What is expected: In the listing below, switch "target" to "item" and write out all its lines again, leaving everything else unchanged.

---------- Rows

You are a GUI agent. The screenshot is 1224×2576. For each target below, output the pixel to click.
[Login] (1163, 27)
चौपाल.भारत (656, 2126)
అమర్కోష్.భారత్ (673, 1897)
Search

--------------------

Output for this exercise:
You are a GUI agent. The screenshot is 1224×2576. For each item below, output the pixel to click.
[Login] (1163, 27)
चौपाल.भारत (656, 2126)
అమర్కోష్.భారత్ (673, 1897)
Search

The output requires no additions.